# Reverse light Question



## CTBruterider (Jul 23, 2010)

Ok, so I'm wanting to put a reverse light to aid with plowing etc... I know that there where a couple posts on this, but what is the final verdict? Do all 08+ Brutes have the reverse light wiring or is it just some of them?


----------



## CTBruterider (Jul 23, 2010)

May have just answered part of my own question- #19 on schematic says reverse light (Europe models), but question is, do they all have the wires there and only the "Europe" models get charged when in reverse?


----------



## bayou_boy_22 (Mar 13, 2009)

I know this is not the answer you are looking for but you could wire up a small fog light to a switch that you could turn on and leave on when needed.


----------



## Mudforce (Dec 11, 2009)

I bought a small back up light at Canadian tire and just wired it straight in. On my 07 it has a plug in the back with power when in reverse. I can get a picture later if you like.


----------



## brutemike (Mar 23, 2010)

yes they do I have an led lite hooked into the factory connector on my 2011 and when put into reverse it comes on.


----------



## eagleeye76 (May 7, 2010)

Brutemike is correct! There is a factory plug that powers up when put into reverse. There are two open plugs behind tail light. Its only one of them that works with the shifter.


----------



## CTBruterider (Jul 23, 2010)

I have both of those open plugs that come out of the wiring harness right near the taillight , but they are both hot when the key is on regardless of where the shifter is :thinking:


----------



## eagleeye76 (May 7, 2010)

Hhhmmm. When I tested mine in reverse only one worked.


----------



## No_Substitue_For_A_Brute (May 4, 2011)

CTBruterider said:


> I have both of those open plugs that come out of the wiring harness right near the taillight , but they are both hot when the key is on regardless of where the shifter is :thinking:


I THINK the reverse light circuit may be a ground break circuit. Both plugs will have power but ground is only complete in reverse for one of them. Try that and see if it works.

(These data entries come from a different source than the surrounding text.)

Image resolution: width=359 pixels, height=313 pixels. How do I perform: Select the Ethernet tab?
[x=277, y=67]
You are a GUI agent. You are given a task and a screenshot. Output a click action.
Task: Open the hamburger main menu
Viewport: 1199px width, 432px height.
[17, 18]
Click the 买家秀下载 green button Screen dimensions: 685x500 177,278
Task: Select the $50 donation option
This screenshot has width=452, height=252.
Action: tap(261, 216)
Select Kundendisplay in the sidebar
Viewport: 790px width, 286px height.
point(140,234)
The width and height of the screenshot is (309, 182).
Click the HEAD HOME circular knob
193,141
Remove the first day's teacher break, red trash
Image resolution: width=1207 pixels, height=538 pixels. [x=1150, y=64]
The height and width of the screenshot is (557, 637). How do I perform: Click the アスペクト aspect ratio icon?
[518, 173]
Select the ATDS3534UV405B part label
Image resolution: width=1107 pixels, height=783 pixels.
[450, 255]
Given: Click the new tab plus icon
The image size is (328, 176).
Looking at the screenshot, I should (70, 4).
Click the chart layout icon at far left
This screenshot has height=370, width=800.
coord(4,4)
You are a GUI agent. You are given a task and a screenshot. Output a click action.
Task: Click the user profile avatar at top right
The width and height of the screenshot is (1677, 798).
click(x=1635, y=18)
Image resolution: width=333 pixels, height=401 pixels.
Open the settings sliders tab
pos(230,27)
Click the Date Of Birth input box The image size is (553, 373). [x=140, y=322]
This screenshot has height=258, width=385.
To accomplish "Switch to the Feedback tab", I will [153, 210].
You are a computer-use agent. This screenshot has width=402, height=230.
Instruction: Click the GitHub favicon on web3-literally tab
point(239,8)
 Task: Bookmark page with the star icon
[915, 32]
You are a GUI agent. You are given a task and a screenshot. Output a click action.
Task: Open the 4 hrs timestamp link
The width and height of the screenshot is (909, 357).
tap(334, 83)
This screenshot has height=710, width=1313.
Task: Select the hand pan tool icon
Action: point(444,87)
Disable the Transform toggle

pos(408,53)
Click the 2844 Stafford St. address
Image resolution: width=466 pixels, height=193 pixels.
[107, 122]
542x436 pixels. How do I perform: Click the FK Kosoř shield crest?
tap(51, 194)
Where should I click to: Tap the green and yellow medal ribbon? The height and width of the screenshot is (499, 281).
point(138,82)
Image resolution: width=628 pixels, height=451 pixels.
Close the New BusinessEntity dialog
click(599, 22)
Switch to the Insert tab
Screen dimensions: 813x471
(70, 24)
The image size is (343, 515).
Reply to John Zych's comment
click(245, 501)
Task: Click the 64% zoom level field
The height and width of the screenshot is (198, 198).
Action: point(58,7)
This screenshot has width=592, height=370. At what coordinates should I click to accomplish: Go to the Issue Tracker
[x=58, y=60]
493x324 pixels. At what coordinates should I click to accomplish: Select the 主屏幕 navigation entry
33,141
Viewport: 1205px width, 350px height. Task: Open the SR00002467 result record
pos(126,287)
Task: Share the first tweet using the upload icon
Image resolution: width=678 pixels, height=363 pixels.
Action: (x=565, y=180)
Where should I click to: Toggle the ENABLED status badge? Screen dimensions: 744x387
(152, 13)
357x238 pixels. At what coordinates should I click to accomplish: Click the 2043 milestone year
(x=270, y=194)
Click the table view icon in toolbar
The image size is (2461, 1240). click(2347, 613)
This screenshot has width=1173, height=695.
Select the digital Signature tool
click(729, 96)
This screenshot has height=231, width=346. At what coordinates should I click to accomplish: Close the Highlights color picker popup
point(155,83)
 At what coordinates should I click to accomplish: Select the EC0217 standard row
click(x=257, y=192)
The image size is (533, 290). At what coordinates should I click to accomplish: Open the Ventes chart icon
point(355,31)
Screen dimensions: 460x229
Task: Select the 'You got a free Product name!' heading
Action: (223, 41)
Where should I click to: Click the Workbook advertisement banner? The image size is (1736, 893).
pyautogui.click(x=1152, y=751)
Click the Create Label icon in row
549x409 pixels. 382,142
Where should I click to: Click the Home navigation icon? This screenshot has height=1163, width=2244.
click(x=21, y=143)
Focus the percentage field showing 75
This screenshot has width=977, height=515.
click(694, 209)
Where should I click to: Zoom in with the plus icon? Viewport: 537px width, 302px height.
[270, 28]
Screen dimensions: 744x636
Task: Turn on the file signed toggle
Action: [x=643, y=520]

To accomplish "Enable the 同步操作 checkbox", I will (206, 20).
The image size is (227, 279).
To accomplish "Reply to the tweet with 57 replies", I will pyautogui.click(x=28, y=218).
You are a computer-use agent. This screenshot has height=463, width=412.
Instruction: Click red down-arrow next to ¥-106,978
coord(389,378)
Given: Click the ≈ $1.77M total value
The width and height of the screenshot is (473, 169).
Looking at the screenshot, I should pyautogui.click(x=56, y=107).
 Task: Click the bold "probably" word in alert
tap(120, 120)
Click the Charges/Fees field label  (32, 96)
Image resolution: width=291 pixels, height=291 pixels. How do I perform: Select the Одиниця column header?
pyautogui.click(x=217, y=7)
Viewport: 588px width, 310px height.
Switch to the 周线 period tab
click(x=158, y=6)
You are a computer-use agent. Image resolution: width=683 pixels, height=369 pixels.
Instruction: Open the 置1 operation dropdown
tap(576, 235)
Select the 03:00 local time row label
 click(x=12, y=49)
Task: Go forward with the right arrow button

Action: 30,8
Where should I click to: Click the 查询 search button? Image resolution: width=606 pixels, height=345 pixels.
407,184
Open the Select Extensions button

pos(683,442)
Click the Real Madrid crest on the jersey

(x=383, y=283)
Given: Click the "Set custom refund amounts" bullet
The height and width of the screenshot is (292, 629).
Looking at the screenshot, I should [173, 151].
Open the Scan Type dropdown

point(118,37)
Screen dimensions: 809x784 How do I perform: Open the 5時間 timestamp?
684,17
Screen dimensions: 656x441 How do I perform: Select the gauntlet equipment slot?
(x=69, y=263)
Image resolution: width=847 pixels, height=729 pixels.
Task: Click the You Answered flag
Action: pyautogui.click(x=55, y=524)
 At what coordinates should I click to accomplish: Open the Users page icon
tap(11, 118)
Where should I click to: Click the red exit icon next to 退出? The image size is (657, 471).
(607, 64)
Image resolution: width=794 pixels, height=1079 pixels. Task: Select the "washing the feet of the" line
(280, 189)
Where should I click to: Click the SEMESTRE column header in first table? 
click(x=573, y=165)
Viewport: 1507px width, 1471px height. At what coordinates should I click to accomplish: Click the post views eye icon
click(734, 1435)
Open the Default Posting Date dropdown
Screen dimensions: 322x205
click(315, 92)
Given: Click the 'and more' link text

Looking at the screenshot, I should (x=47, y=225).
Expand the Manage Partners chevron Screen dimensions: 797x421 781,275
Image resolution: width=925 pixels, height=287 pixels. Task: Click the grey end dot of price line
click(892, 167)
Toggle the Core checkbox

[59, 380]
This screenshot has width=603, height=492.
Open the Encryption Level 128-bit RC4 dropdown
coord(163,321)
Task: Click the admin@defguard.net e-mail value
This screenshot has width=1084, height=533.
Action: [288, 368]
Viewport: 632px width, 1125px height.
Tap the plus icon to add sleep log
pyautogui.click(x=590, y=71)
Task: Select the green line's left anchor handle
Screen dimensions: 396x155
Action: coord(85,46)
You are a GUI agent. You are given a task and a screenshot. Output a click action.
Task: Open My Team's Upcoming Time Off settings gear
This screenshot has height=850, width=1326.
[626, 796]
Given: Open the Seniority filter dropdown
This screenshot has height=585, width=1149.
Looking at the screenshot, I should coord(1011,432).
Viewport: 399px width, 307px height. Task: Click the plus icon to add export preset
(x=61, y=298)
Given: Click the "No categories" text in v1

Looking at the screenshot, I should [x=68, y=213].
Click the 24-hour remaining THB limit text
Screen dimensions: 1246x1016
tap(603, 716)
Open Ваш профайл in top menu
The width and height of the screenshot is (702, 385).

Sent from my ADR6400L using Tapatalk 2


----------



## brutemike (Mar 23, 2010)

No_Substitue_For_A_Brute said:


> I THINK the reverse light circuit may be a ground break circuit. Both plugs will have power but ground is only complete in reverse for one of them. Try that and see if it works.
> 
> Sent from my ADR6400L using Tapatalk 2


exactly......


----------



## Injected (Mar 21, 2010)

No_Substitue_For_A_Brute said:


> I THINK the reverse light circuit may be a ground break circuit. Both plugs will have power but ground is only complete in reverse for one of them. Try that and see if it works.
> 
> Sent from my ADR6400L using Tapatalk 2


 Yep. And if your planning on running anything higher than a 35w single light, run a relay. I think Kawi says the circuit is good for 55w, its not


----------



## CTBruterider (Jul 23, 2010)

Awesome info guys, thanks again. Will check again for ground break tomorrow...


----------



## Baybilly (Sep 18, 2018)

I know this is an old, old subject but I have researched all over this forum and all the others I could find and can not get an answer. I have a 2004 Prairie 700 4x4 and want to have an automatic reverse light. There is only one plug on the back of the Prairie and it is hot all the time. This plug even shows in owner's manual that it is a 12 volt accessory power and is not the reverse plug. The service manual shows wiring at the back but it is not to be found. Does anyone know if the plug exists or what I need to tap to run a relay to light the light. Any help will be greatly appreciated! Thanks!!!


----------



## NMKawierider (Apr 11, 2009)

The early Brutes were that way too. I had to use a relay and micro switch off the shifter but an easier way would be to use any keyed-power source (because using one with power on all the time if left on will kill the battery...don't ask..did it) to power a relay, both load and coil, and tap into the lead going to the reverse light indicator on the dash,,,which is just a ground on the left side..and set the relay up as ground-triggered. That way in reverse the relay will have ground and close the load connection to the light. Simple but effective.


----------



## Baybilly (Sep 18, 2018)

Thanks NMKawierider! I have been looking for a long time trying to figure this one out and hit the proverbial brick wall. This will be a big help. Just need to find the best place to tap that wire.


----------